■ Work to complete:
Repeat every record below, word for word.

━━━━━ Dataset excerpts

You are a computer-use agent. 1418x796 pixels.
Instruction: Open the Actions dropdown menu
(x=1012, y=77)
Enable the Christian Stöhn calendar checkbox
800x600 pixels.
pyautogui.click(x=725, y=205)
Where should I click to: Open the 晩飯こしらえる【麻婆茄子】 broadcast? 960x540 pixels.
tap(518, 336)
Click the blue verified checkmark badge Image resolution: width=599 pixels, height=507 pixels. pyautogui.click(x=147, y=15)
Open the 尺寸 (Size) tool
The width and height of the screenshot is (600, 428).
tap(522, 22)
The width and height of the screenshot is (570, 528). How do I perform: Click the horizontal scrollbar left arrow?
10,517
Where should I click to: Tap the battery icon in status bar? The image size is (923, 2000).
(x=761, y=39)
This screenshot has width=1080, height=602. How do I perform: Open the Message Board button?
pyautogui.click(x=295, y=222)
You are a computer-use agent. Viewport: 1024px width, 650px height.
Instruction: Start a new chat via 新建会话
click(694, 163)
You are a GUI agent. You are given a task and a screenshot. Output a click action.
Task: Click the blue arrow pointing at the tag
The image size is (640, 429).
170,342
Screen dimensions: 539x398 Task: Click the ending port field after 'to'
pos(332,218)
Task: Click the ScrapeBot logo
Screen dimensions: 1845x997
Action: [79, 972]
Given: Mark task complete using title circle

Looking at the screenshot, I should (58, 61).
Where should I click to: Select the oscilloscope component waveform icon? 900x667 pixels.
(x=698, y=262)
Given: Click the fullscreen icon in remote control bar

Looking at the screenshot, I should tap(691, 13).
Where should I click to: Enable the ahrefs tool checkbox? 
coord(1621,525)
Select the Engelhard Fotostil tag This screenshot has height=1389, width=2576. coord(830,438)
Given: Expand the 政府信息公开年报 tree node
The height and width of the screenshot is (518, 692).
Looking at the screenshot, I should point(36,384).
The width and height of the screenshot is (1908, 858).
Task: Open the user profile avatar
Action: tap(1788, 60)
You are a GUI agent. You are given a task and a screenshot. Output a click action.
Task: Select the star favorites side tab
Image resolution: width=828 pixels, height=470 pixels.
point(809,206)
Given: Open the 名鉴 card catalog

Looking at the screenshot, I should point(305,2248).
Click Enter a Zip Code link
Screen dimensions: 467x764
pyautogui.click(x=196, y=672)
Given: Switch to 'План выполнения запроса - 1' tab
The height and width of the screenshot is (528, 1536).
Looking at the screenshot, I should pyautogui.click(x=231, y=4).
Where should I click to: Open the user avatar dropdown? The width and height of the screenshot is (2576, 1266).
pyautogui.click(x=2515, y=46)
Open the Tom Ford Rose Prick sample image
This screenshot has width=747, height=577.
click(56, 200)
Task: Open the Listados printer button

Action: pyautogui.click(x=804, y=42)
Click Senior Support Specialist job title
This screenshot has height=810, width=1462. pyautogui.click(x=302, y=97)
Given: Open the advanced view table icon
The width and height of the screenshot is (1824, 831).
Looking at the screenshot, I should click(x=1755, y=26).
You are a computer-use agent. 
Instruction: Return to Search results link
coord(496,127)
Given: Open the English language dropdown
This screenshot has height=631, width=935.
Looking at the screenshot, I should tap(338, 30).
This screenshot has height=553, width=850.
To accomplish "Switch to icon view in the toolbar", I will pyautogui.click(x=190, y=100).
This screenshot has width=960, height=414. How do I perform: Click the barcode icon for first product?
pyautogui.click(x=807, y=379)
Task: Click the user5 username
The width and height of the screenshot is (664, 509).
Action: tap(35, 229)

━━━━━━━━━━

■ Response to this exercise:
You are a computer-use agent. 1418x796 pixels.
Instruction: Open the Actions dropdown menu
(x=1012, y=77)
Enable the Christian Stöhn calendar checkbox
800x600 pixels.
pyautogui.click(x=725, y=205)
Where should I click to: Open the 晩飯こしらえる【麻婆茄子】 broadcast? 960x540 pixels.
tap(518, 336)
Click the blue verified checkmark badge Image resolution: width=599 pixels, height=507 pixels. pyautogui.click(x=147, y=15)
Open the 尺寸 (Size) tool
The width and height of the screenshot is (600, 428).
tap(522, 22)
The width and height of the screenshot is (570, 528). How do I perform: Click the horizontal scrollbar left arrow?
10,517
Where should I click to: Tap the battery icon in status bar? The image size is (923, 2000).
(x=761, y=39)
This screenshot has width=1080, height=602. How do I perform: Open the Message Board button?
pyautogui.click(x=295, y=222)
You are a computer-use agent. Viewport: 1024px width, 650px height.
Instruction: Start a new chat via 新建会话
click(694, 163)
You are a GUI agent. You are given a task and a screenshot. Output a click action.
Task: Click the blue arrow pointing at the tag
The image size is (640, 429).
170,342
Screen dimensions: 539x398 Task: Click the ending port field after 'to'
pos(332,218)
Task: Click the ScrapeBot logo
Screen dimensions: 1845x997
Action: [79, 972]
Given: Mark task complete using title circle

Looking at the screenshot, I should (58, 61).
Where should I click to: Select the oscilloscope component waveform icon? 900x667 pixels.
(x=698, y=262)
Given: Click the fullscreen icon in remote control bar

Looking at the screenshot, I should tap(691, 13).
Where should I click to: Enable the ahrefs tool checkbox? 
coord(1621,525)
Select the Engelhard Fotostil tag This screenshot has height=1389, width=2576. coord(830,438)
Given: Expand the 政府信息公开年报 tree node
The height and width of the screenshot is (518, 692).
Looking at the screenshot, I should point(36,384).
The width and height of the screenshot is (1908, 858).
Task: Open the user profile avatar
Action: tap(1788, 60)
You are a GUI agent. You are given a task and a screenshot. Output a click action.
Task: Select the star favorites side tab
Image resolution: width=828 pixels, height=470 pixels.
point(809,206)
Given: Open the 名鉴 card catalog

Looking at the screenshot, I should point(305,2248).
Click Enter a Zip Code link
Screen dimensions: 467x764
pyautogui.click(x=196, y=672)
Given: Switch to 'План выполнения запроса - 1' tab
The height and width of the screenshot is (528, 1536).
Looking at the screenshot, I should pyautogui.click(x=231, y=4).
Where should I click to: Open the user avatar dropdown? The width and height of the screenshot is (2576, 1266).
pyautogui.click(x=2515, y=46)
Open the Tom Ford Rose Prick sample image
This screenshot has width=747, height=577.
click(56, 200)
Task: Open the Listados printer button

Action: pyautogui.click(x=804, y=42)
Click Senior Support Specialist job title
This screenshot has height=810, width=1462. pyautogui.click(x=302, y=97)
Given: Open the advanced view table icon
The width and height of the screenshot is (1824, 831).
Looking at the screenshot, I should click(x=1755, y=26).
You are a computer-use agent. 
Instruction: Return to Search results link
coord(496,127)
Given: Open the English language dropdown
This screenshot has height=631, width=935.
Looking at the screenshot, I should tap(338, 30).
This screenshot has height=553, width=850.
To accomplish "Switch to icon view in the toolbar", I will pyautogui.click(x=190, y=100).
This screenshot has width=960, height=414. How do I perform: Click the barcode icon for first product?
pyautogui.click(x=807, y=379)
Task: Click the user5 username
The width and height of the screenshot is (664, 509).
Action: tap(35, 229)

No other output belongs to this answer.